→ TASK ITEM: Extract all records. Keep each one exact.
(INPUT DATA Opens)
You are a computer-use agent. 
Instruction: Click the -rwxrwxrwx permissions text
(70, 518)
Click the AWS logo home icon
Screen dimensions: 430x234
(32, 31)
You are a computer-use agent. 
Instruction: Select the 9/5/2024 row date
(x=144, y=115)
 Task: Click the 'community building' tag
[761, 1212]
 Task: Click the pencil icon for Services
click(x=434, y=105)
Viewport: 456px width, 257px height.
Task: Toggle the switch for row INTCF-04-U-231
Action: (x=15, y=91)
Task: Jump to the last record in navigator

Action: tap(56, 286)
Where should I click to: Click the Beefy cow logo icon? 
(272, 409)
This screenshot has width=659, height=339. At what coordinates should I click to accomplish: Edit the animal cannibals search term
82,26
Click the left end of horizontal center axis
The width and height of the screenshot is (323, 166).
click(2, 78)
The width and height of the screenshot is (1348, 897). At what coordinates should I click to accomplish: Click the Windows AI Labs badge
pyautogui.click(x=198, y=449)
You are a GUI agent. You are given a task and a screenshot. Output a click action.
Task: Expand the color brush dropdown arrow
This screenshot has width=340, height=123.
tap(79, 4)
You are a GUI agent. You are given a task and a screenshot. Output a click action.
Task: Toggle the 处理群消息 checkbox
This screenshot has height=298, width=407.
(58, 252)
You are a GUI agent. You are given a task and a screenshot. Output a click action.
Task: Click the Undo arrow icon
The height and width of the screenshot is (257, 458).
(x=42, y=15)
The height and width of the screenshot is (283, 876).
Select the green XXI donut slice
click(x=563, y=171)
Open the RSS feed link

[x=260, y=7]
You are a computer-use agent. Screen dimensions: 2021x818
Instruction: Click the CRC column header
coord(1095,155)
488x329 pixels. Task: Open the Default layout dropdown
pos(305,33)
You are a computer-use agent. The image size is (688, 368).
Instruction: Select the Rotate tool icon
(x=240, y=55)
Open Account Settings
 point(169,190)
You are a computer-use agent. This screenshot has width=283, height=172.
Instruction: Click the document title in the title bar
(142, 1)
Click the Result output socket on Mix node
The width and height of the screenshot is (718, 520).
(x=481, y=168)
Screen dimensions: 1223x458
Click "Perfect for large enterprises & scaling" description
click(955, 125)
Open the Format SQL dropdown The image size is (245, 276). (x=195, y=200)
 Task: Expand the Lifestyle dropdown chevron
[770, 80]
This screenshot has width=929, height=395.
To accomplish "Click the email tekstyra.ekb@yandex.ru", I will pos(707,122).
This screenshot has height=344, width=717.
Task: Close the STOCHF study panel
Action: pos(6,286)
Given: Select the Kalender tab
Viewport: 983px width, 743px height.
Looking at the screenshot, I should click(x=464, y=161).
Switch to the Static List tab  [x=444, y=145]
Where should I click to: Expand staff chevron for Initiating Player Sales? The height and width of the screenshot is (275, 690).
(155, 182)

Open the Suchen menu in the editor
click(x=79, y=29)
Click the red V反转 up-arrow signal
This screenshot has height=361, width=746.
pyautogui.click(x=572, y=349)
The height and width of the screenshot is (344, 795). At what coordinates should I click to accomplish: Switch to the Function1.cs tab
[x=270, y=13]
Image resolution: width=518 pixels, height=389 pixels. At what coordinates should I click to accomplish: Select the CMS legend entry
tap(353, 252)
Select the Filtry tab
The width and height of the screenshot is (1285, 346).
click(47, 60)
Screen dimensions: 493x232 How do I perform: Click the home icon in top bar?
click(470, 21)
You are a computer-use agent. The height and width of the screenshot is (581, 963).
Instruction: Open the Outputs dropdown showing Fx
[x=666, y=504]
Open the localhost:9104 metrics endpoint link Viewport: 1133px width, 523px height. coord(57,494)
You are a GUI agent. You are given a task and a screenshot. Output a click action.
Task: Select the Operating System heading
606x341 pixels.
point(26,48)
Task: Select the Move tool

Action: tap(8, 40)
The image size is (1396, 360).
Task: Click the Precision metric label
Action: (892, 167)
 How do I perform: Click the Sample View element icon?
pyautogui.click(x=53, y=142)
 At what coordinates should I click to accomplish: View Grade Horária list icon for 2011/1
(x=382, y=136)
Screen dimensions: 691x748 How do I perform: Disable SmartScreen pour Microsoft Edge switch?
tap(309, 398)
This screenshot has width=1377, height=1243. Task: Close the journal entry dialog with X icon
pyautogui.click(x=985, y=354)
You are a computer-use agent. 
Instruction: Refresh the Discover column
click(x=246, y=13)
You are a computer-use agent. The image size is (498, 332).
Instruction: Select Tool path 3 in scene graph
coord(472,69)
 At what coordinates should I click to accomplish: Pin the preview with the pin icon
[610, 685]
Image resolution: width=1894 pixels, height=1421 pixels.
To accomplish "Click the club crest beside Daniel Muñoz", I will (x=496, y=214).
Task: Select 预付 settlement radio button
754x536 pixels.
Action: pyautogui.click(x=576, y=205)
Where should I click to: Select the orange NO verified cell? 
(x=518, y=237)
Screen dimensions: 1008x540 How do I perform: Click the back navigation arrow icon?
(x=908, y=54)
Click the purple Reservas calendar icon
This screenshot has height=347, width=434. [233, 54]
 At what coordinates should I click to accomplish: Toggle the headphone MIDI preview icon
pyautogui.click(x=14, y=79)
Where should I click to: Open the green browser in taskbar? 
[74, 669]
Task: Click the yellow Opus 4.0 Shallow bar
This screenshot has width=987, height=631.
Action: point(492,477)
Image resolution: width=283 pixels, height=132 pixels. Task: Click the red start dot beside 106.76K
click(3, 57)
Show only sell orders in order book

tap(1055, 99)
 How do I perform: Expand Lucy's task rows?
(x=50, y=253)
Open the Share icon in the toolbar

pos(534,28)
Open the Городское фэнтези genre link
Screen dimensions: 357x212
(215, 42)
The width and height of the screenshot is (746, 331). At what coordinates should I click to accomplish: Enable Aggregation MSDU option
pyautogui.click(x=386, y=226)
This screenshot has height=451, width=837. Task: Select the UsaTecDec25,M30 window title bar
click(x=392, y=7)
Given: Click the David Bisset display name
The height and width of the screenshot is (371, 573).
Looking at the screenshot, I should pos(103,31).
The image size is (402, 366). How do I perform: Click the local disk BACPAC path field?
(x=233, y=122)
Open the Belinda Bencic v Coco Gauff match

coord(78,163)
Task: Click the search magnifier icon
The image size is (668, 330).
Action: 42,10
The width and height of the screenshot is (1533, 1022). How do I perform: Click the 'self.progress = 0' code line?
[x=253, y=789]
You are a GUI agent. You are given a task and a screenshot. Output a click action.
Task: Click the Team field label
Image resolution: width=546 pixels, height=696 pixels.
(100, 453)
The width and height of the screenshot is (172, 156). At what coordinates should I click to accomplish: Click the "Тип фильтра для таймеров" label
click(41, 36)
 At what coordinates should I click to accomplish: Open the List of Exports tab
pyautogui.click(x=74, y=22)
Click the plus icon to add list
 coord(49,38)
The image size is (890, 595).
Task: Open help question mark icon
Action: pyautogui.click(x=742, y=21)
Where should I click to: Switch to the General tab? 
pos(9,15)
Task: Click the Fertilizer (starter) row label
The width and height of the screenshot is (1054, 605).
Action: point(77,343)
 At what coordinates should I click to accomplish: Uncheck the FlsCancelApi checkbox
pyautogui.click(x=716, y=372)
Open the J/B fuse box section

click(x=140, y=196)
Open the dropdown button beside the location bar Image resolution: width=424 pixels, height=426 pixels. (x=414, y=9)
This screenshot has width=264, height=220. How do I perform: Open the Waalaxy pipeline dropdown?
(INPUT DATA Closes)
→ ANSWER TO THE EXERCISE:
You are a computer-use agent. 
Instruction: Click the -rwxrwxrwx permissions text
(70, 518)
Click the AWS logo home icon
Screen dimensions: 430x234
(32, 31)
You are a computer-use agent. 
Instruction: Select the 9/5/2024 row date
(x=144, y=115)
 Task: Click the 'community building' tag
[761, 1212]
 Task: Click the pencil icon for Services
click(x=434, y=105)
Viewport: 456px width, 257px height.
Task: Toggle the switch for row INTCF-04-U-231
Action: (x=15, y=91)
Task: Jump to the last record in navigator

Action: tap(56, 286)
Where should I click to: Click the Beefy cow logo icon? 
(272, 409)
This screenshot has width=659, height=339. At what coordinates should I click to accomplish: Edit the animal cannibals search term
82,26
Click the left end of horizontal center axis
The width and height of the screenshot is (323, 166).
click(2, 78)
The width and height of the screenshot is (1348, 897). At what coordinates should I click to accomplish: Click the Windows AI Labs badge
pyautogui.click(x=198, y=449)
You are a GUI agent. You are given a task and a screenshot. Output a click action.
Task: Expand the color brush dropdown arrow
This screenshot has width=340, height=123.
tap(79, 4)
You are a GUI agent. You are given a task and a screenshot. Output a click action.
Task: Toggle the 处理群消息 checkbox
This screenshot has height=298, width=407.
(58, 252)
You are a GUI agent. You are given a task and a screenshot. Output a click action.
Task: Click the Undo arrow icon
The height and width of the screenshot is (257, 458).
(x=42, y=15)
The height and width of the screenshot is (283, 876).
Select the green XXI donut slice
click(x=563, y=171)
Open the RSS feed link

[x=260, y=7]
You are a computer-use agent. Screen dimensions: 2021x818
Instruction: Click the CRC column header
coord(1095,155)
488x329 pixels. Task: Open the Default layout dropdown
pos(305,33)
You are a computer-use agent. The image size is (688, 368).
Instruction: Select the Rotate tool icon
(x=240, y=55)
Open Account Settings
 point(169,190)
You are a computer-use agent. This screenshot has width=283, height=172.
Instruction: Click the document title in the title bar
(142, 1)
Click the Result output socket on Mix node
The width and height of the screenshot is (718, 520).
(x=481, y=168)
Screen dimensions: 1223x458
Click "Perfect for large enterprises & scaling" description
click(955, 125)
Open the Format SQL dropdown The image size is (245, 276). (x=195, y=200)
 Task: Expand the Lifestyle dropdown chevron
[770, 80]
This screenshot has width=929, height=395.
To accomplish "Click the email tekstyra.ekb@yandex.ru", I will pos(707,122).
This screenshot has height=344, width=717.
Task: Close the STOCHF study panel
Action: pos(6,286)
Given: Select the Kalender tab
Viewport: 983px width, 743px height.
Looking at the screenshot, I should click(x=464, y=161).
Switch to the Static List tab  [x=444, y=145]
Where should I click to: Expand staff chevron for Initiating Player Sales? The height and width of the screenshot is (275, 690).
(155, 182)

Open the Suchen menu in the editor
click(x=79, y=29)
Click the red V反转 up-arrow signal
This screenshot has height=361, width=746.
pyautogui.click(x=572, y=349)
The height and width of the screenshot is (344, 795). At what coordinates should I click to accomplish: Switch to the Function1.cs tab
[x=270, y=13]
Image resolution: width=518 pixels, height=389 pixels. At what coordinates should I click to accomplish: Select the CMS legend entry
tap(353, 252)
Select the Filtry tab
The width and height of the screenshot is (1285, 346).
click(47, 60)
Screen dimensions: 493x232 How do I perform: Click the home icon in top bar?
click(470, 21)
You are a computer-use agent. The height and width of the screenshot is (581, 963).
Instruction: Open the Outputs dropdown showing Fx
[x=666, y=504]
Open the localhost:9104 metrics endpoint link Viewport: 1133px width, 523px height. coord(57,494)
You are a GUI agent. You are given a task and a screenshot. Output a click action.
Task: Select the Operating System heading
606x341 pixels.
point(26,48)
Task: Select the Move tool

Action: tap(8, 40)
The image size is (1396, 360).
Task: Click the Precision metric label
Action: (892, 167)
 How do I perform: Click the Sample View element icon?
pyautogui.click(x=53, y=142)
 At what coordinates should I click to accomplish: View Grade Horária list icon for 2011/1
(x=382, y=136)
Screen dimensions: 691x748 How do I perform: Disable SmartScreen pour Microsoft Edge switch?
tap(309, 398)
This screenshot has width=1377, height=1243. Task: Close the journal entry dialog with X icon
pyautogui.click(x=985, y=354)
You are a computer-use agent. 
Instruction: Refresh the Discover column
click(x=246, y=13)
You are a computer-use agent. The image size is (498, 332).
Instruction: Select Tool path 3 in scene graph
coord(472,69)
 At what coordinates should I click to accomplish: Pin the preview with the pin icon
[610, 685]
Image resolution: width=1894 pixels, height=1421 pixels.
To accomplish "Click the club crest beside Daniel Muñoz", I will (x=496, y=214).
Task: Select 预付 settlement radio button
754x536 pixels.
Action: pyautogui.click(x=576, y=205)
Where should I click to: Select the orange NO verified cell? 
(x=518, y=237)
Screen dimensions: 1008x540 How do I perform: Click the back navigation arrow icon?
(x=908, y=54)
Click the purple Reservas calendar icon
This screenshot has height=347, width=434. [233, 54]
 At what coordinates should I click to accomplish: Toggle the headphone MIDI preview icon
pyautogui.click(x=14, y=79)
Where should I click to: Open the green browser in taskbar? 
[74, 669]
Task: Click the yellow Opus 4.0 Shallow bar
This screenshot has width=987, height=631.
Action: point(492,477)
Image resolution: width=283 pixels, height=132 pixels. Task: Click the red start dot beside 106.76K
click(3, 57)
Show only sell orders in order book

tap(1055, 99)
 How do I perform: Expand Lucy's task rows?
(x=50, y=253)
Open the Share icon in the toolbar

pos(534,28)
Open the Городское фэнтези genre link
Screen dimensions: 357x212
(215, 42)
The width and height of the screenshot is (746, 331). At what coordinates should I click to accomplish: Enable Aggregation MSDU option
pyautogui.click(x=386, y=226)
This screenshot has height=451, width=837. Task: Select the UsaTecDec25,M30 window title bar
click(x=392, y=7)
Given: Click the David Bisset display name
The height and width of the screenshot is (371, 573).
Looking at the screenshot, I should pos(103,31).
The image size is (402, 366). How do I perform: Click the local disk BACPAC path field?
(x=233, y=122)
Open the Belinda Bencic v Coco Gauff match

coord(78,163)
Task: Click the search magnifier icon
The image size is (668, 330).
Action: 42,10
The width and height of the screenshot is (1533, 1022). How do I perform: Click the 'self.progress = 0' code line?
[x=253, y=789]
You are a GUI agent. You are given a task and a screenshot. Output a click action.
Task: Click the Team field label
Image resolution: width=546 pixels, height=696 pixels.
(100, 453)
The width and height of the screenshot is (172, 156). At what coordinates should I click to accomplish: Click the "Тип фильтра для таймеров" label
click(41, 36)
 At what coordinates should I click to accomplish: Open the List of Exports tab
pyautogui.click(x=74, y=22)
Click the plus icon to add list
 coord(49,38)
The image size is (890, 595).
Task: Open help question mark icon
Action: pyautogui.click(x=742, y=21)
Where should I click to: Switch to the General tab? 
pos(9,15)
Task: Click the Fertilizer (starter) row label
The width and height of the screenshot is (1054, 605).
Action: point(77,343)
 At what coordinates should I click to accomplish: Uncheck the FlsCancelApi checkbox
pyautogui.click(x=716, y=372)
Open the J/B fuse box section

click(x=140, y=196)
Open the dropdown button beside the location bar Image resolution: width=424 pixels, height=426 pixels. (x=414, y=9)
This screenshot has width=264, height=220. How do I perform: Open the Waalaxy pipeline dropdown?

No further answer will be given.